Lochnagar: The Stuic.   Photo: Scott Muir

Albeit of shorter stature than the great North-East corrie of Lochnagar, there are several short descents to be had either side of the imposing Stuic buttress.  Providing the snow is stable, the skiing here can have a slightly more friendly feeling than the main corrie.   

Approach

The most logical approach if you are only planning to ski in this corrie is to park at Keiloch (NO188913) , just to the North of the Invercauld Bridge.  Land rover tracks make their way through the Ballochbuie Forest, passing through 4 gates until you come out of the trees and end up at a small open pony shelter next to the Feindallacher Burn.

Assuming the lower ground is snow free, a bike is useful for this approach.  You can cycle as far as a small pony shelter at the end of the track (NO204874).  From there you can either follow the path up onto Carn an t-Saigairt Beag and traverse to the The Stuic, or take a more direct approach across boggy heathery ground.
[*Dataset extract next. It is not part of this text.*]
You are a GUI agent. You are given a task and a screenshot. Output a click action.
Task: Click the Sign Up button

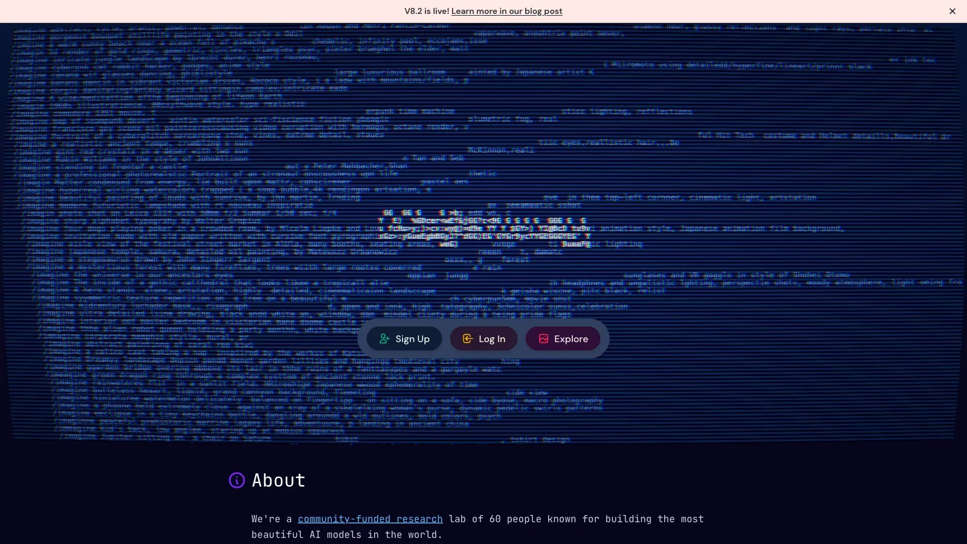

The most direct route back to the plateau following a descent is to scramble up the buttress of The Stuic.  This can be awkward (if in ski boots and carrying skis).  Although only Grade I under winter conditions, it can be quite tricky if you are not familiar with some of the bypasses to steeper sections (mostly on the left).  If that doesn't suit, it's not far to either of the easy ascents at the West and East of the corrie.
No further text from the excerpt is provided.